The James Bond Dossier includes most of the Bond fiction cycle, excepting Octopussy and The Living Daylights (1966), the final collection of 007 short stories, which was published after the Dossier. Kingsley Amis’s argument is that the Bond novels are substantial and complex works of fiction, and certainly not, as Ian Fleming’s critics said, ‘a systematic onslaught on everything decent and sensible in modern life’. He viewed them as popular literature, akin to that of the Science Fiction texts he critiqued in New Maps of Hell (1960).

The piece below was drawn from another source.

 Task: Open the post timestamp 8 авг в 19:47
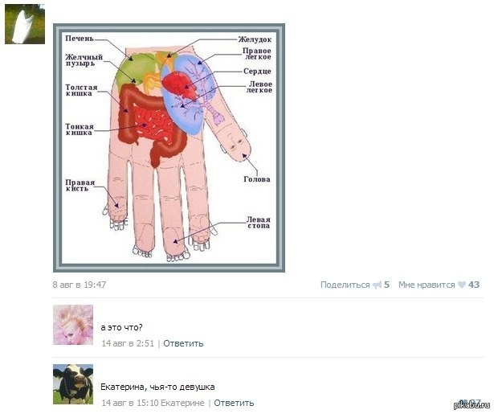click(x=80, y=285)
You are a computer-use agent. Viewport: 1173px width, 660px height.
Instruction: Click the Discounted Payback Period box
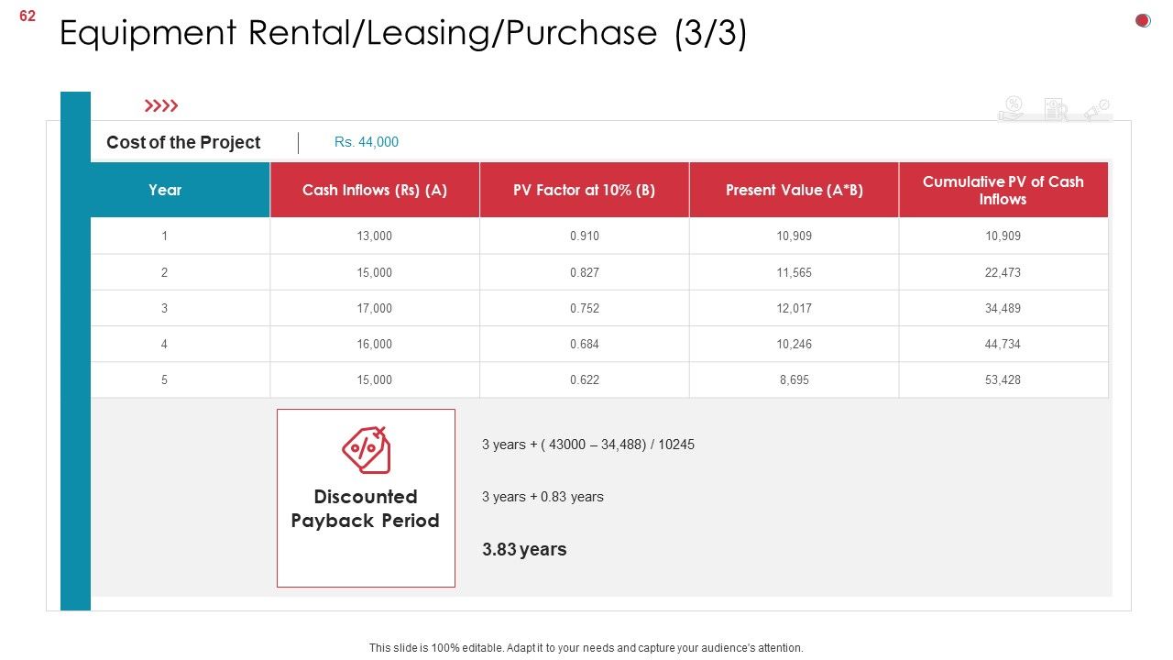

Although written in Amis’s usual, accessible, light-hearted style, The James Bond Dossier is neither patronizing nor ironic — it is a detailed literary criticism of the Ian Fleming canon. In the main, he admires Fleming’s achievement, yet does not withhold criticism where the material proves unsatisfactory or inconsistent, especially when the narration slips into ‘the idiom of the novelette’. Amis reserves his most serious criticism for what he considered to be academically pretentious rejections of the Bond books, a theme implicitly informing much of the Dossier.

Each of the 14 chapters deals with one aspect of the novels — ‘No woman had ever held this man’ defends Bond's attitude to and treatment of women: “Bond's habitual attitude to a girl is protective, not dominating or combative”; ‘Damnably clear grey eyes’ describes M., the head of SIS: “a peevish, priggish old monster”; ‘A glint of red’ is about the villains, who have in common only physical largeness and angry eyes; and so forth. According to his first biographer, Eric Jacobs, the hand of sovietologist and scholar Robert Conquest is betrayed in Amis’s precise dissertation upon the genesis and changing nomenclatures of SMERSH, the employer of the villains of the early novels. Three appendices deal, respectively, with science fiction, literature and escape, and 'sadism'. With ‘almost parodic scholarly dedication’, Amis provides a ten-category (‘Places’, ‘Girl’, ‘Villain’s Project’, etc.) reference guide (pp. 156–159) to the Bond novels and short stories.

Typical of Amis's approach is where he suggests several implausibilities in Bond's capture by the eponymous villain in Dr No (1958). However, that ‘Bond is temporarily helpless in his creator’s grip’, does not matter, because ‘three of Mr Fleming’s favourite situations are about to come up one after the other. Bond is to be wined and dined, lectured on the aesthetics of power, and finally tortured by his chief enemy’. Earlier, Amis had discussed the matter of Bond’s correct designation: ‘It’s inaccurate, of course, to describe James Bond as a spy, in the strict sense of one who steals or buys or smuggles the secrets of foreign powers . . . Bond’s claims to be considered a counter-spy, one who operates against the agents of unfriendly powers, are rather more substantial’.

Although, as noted elsewhere, Amis wrote three books related to the James Bond franchise, and may or may not have contributed to one of Fleming's novels, The James Bond Dossier would end up being the only book of this type to be published under Amis's own name.